Soul-searching, she adds, has become a permanent companion. “I constantly wonder: was I born to hawk forever? Was my education in vain? At what point did my life lose its bearing?”

Besides her degree and CPA courses, Susan has undertaken several other short-term courses, which include leadership training by the Kenya Human Rights Commission and the Ministry Of Youth Affairs, food safety, organic control of pests and safe handling and use of pesticides.

From a glance at the young woman’s CV, it is evident that through her vocational involvements at various levels in different organisations, she has been able to assemble the requisite aptitude to perform at a professional level, yet has been a victim of deception by job prospects that look promising at first, but dwindle into oblivion, leaving her dejected.

As universities and colleges in the country churn out graduates to the job market every year, but with a tailspinning economy that is unable to absorb all the skilled labour, frustration among graduates is rising.

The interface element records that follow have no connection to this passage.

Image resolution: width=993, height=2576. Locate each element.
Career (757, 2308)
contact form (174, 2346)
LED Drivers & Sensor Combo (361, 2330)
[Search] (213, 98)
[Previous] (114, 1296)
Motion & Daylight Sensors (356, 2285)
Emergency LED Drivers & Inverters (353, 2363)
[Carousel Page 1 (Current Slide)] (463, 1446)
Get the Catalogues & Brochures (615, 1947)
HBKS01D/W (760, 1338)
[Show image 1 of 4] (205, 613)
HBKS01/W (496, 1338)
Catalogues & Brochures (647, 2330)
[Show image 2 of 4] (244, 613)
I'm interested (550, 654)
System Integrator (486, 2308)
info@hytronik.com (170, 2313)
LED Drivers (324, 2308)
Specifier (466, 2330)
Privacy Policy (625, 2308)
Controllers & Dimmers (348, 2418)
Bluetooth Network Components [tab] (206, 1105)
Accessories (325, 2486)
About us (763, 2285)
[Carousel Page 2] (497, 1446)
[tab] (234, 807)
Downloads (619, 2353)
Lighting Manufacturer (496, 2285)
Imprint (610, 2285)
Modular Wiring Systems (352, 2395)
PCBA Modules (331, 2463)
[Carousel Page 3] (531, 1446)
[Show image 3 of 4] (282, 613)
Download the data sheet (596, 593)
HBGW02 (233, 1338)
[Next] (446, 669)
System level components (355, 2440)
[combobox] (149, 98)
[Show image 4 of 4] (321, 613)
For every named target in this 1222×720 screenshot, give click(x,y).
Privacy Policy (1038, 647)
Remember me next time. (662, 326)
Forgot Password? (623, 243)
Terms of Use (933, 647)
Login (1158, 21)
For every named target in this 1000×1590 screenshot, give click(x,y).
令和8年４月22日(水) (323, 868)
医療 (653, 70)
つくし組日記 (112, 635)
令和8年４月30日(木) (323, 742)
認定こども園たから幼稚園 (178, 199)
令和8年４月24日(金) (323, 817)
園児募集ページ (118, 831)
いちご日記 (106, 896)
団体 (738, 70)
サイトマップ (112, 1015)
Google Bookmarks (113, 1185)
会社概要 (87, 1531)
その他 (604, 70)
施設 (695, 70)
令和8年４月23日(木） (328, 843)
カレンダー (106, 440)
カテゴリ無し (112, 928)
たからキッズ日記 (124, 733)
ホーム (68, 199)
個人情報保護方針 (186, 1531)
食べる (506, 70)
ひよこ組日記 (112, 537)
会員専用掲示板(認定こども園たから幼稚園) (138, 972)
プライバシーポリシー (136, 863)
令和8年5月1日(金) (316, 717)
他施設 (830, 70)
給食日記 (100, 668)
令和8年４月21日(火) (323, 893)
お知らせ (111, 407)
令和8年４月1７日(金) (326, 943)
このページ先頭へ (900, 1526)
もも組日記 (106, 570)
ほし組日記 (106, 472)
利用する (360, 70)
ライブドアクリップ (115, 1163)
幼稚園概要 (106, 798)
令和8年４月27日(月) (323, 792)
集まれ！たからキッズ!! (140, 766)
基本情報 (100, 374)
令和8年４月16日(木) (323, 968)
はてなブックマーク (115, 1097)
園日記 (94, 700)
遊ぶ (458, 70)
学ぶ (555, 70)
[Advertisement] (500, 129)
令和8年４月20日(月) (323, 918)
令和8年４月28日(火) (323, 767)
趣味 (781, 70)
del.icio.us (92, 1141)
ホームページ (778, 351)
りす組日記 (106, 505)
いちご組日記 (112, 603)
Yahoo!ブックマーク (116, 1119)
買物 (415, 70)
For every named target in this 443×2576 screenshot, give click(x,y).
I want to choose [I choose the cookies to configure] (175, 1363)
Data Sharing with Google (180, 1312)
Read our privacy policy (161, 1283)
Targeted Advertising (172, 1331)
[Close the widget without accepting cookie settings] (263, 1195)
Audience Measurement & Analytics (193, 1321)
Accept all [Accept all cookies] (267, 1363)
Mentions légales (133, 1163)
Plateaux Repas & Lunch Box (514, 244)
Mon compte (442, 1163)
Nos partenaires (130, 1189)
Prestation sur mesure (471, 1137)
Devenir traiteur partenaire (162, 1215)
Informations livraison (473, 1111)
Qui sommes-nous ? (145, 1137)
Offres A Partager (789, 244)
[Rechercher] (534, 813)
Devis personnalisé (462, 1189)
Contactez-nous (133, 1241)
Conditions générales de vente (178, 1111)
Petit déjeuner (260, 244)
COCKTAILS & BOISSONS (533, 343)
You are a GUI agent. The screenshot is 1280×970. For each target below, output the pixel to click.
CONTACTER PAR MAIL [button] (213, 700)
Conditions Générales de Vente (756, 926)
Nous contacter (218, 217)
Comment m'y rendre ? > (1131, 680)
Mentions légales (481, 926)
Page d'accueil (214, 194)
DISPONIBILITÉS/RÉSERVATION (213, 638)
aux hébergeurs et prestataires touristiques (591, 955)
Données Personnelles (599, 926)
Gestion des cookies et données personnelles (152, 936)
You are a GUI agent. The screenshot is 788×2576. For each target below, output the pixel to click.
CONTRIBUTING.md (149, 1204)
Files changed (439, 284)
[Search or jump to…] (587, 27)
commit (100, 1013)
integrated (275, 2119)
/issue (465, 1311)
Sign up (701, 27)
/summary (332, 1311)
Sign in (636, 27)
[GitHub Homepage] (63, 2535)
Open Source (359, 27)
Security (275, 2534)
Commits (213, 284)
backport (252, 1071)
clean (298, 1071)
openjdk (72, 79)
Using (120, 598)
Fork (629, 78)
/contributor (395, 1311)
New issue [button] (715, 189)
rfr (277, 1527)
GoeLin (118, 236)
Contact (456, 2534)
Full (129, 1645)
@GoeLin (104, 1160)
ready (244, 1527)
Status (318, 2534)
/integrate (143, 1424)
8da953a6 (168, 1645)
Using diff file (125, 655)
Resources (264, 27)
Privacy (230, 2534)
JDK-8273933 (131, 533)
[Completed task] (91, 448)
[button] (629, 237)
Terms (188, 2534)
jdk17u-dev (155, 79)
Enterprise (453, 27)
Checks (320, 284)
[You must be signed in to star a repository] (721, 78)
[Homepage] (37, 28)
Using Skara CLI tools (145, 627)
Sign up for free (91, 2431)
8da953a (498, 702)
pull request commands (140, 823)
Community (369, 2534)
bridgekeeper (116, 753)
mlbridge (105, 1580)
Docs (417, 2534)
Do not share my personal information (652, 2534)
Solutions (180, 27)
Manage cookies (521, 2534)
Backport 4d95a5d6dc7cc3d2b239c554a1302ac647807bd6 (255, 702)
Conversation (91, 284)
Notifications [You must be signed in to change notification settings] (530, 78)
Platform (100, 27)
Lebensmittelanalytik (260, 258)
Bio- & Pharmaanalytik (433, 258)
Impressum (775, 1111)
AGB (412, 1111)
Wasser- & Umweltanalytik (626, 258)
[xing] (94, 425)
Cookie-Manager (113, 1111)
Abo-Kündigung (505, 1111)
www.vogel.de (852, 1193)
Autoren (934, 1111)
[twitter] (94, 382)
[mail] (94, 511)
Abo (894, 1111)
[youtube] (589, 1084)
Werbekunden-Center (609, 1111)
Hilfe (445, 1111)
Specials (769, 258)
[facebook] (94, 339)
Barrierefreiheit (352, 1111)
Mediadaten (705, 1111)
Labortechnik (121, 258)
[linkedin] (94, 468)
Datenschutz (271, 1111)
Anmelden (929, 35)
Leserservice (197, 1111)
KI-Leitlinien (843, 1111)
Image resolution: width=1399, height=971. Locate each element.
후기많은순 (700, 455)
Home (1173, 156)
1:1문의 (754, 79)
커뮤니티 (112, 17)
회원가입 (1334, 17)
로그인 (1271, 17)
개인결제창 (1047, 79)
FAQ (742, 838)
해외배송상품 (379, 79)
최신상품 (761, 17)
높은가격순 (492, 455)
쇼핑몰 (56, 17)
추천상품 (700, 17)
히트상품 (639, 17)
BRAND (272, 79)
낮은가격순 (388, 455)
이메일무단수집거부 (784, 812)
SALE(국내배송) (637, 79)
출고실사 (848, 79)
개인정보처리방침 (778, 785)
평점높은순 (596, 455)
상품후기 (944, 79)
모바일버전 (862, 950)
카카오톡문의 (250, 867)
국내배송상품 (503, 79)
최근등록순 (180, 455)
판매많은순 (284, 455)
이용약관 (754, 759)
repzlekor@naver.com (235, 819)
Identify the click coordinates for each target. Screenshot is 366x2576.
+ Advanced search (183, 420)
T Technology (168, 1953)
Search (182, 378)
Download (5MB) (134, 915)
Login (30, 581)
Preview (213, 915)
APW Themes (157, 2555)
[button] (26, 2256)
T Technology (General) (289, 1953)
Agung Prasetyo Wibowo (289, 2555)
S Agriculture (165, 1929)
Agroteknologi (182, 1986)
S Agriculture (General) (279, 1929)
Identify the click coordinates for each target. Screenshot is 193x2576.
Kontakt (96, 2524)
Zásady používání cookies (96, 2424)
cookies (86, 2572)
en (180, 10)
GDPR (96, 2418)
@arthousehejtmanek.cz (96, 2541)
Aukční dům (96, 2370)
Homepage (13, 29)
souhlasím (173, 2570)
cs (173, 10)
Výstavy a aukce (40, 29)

Calls have been made for the youth to be more creative in their various disciplines, and to acquire as many skills as possible so as to survive in an economy that is hostile to those without any education.

From statistics however, most young graduates, unlike Susan, are still disinclined to intern or volunteer their services without pay. Many more are opposed to doing menial jobs to sustain themselves.

Obviously, Susan’s story has valuable gems to pick from, for those like her who are on the verge of despairing in their search for jobs and happiness in life. Doing something for sustenance as opposed to waiting to secure a well-paying job is one of the lessons to pick from this story.

Despite all the road blocks she keeps encountering, Susan says that she has not lost her grit yet, neither allowed her ambition to fade away nor her dream to collapse under the weight of frustrations of unemployment. Instead, she remains full of hope that curtains will soon fall on this tragedy of joblessness that has been playing on the stage of her life.